Latar Belakang Berdirinya MFI

Latar Belakang MFI

Masyarakat Fotografi Indonesia bisa dibilang memiliki sejarah yang cukup panjang. Berawal dari Perpres No.92/2011 terbentuklah Kementrian Pariwisata dan Ekonomi Kreatif secara resmi. Dalam rencana strategisnya, fotografi masuk ke dalam 15 sektor industri kreatif yang akan dikembangkan. Oleh karenanya, pada 24 April 2013 digelar Persiapan Kongres Fotografi Indonesia melalui Forum Group Disscusion (FGD) dengan bahasan “Penyusunan Rumusan Fasilitasi dan Advokasi Fotografi Indonesia”. Bertempat di Hotel RedTop (Jl. Pecenongan - Jakarta) FGD ini bertujuan untuk memfasilitasi fotografer di wilayah Jakarta, Bandung dan sekitarnya. Satu bulan kemudian tepatnya pada 1 Mei 2013 bertempat di Hotel Tunjungan (Jl. Basuki Rachmat - Surabaya), FGD kedua digelar.

Dalam forum diskusi kedua, fasilitas fotografer di Jawa Tengah, Yogyakarta, Jawa Timur, Kalimantan Selatan, Pekan Baru, Aceh, Manado, Makassar, dan Papua menjadi agenda utama.Selanjutnya, bertempat di Gedung Graha Bakti Antara pada 19 Juni 2014 dibentuklah Tim Formatur. Yakni sebuah tim atau panitia yang dapat berkomitmen untuk pelaksanaan Kongres Fotografi Indonesia 2014. Sebanyak 15 Tim Formatur, dibentuk dengan persyaratan telah mewakili seluruh pemangku kepentingan dunia fotografi Indonesia yaitu edukasi, bisnis, pelaku industri, dan pemerintah.

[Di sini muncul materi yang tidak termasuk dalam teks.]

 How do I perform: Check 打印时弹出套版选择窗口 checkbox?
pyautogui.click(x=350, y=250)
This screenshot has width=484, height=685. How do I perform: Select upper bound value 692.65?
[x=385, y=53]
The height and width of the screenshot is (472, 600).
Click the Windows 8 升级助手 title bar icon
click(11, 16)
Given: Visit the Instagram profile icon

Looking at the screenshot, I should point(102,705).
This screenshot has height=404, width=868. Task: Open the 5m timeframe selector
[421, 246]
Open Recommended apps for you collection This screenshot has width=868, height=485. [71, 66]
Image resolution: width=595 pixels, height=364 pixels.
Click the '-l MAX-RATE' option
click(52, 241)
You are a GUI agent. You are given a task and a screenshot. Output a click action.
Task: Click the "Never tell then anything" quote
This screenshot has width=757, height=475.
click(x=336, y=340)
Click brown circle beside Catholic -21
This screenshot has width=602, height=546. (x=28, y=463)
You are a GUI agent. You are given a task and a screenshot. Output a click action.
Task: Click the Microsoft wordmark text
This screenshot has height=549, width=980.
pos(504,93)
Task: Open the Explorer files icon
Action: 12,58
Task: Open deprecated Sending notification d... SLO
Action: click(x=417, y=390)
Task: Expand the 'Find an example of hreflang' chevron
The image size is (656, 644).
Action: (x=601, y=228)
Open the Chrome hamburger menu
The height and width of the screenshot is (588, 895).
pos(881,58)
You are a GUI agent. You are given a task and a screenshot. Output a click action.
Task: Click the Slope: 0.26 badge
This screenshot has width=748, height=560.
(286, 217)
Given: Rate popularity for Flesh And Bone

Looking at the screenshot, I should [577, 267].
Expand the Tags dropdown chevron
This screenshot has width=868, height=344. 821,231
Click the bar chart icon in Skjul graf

Kongres Fotografi Indonesia

11-12 Oktober 2014

Adapun Kongres Fotografi Indonesia pertama digelar pada 11-12 Oktober 2014. Kongres diresmikan oleh Menteri Pariwisata dan Ekonomi Kreatif, Marie E. Pangestu. Acara yang dilaksanakan berturut-turut di Sasana Balairung Soesilo Soedarman dan Hotel Amaris ini dihadiri 80 peserta. Masyarakat Fotografi Indonesia (MFI) lahir sebagai hasil mufakat kongres. Tepatnya 12 Oktober 2014, MFI berdiri disertai pembentukan Dewan Kehormatan, Dewan Pengawas, dan Dewan Pengurus. Dalam formatnya, Dewan Kehormatan dan Dewan Pengawas terdiri dari dari sejumlah tokoh di Industri Kreatif dan Fotografi Indonesia.

Masyarakat Fotografi Indonesia juga memiliki Badan Pengurus dan Mitra yang tersebar di sejumlah provinsi di Indonesia. Langkah itu menegaskan komitmen MFI sebagai wadah yang mempertemukan seluruh pemangku kepentingan dalam dunia fotografi; praktisi, akademisi, bisnis, dan pemerintah. Tahun berikutnya, MFI secara resmi berbadan hukum sebagai organisasi nirlaba dengan Nomor AHU-0001691.AH.01.07 Tahun 2015.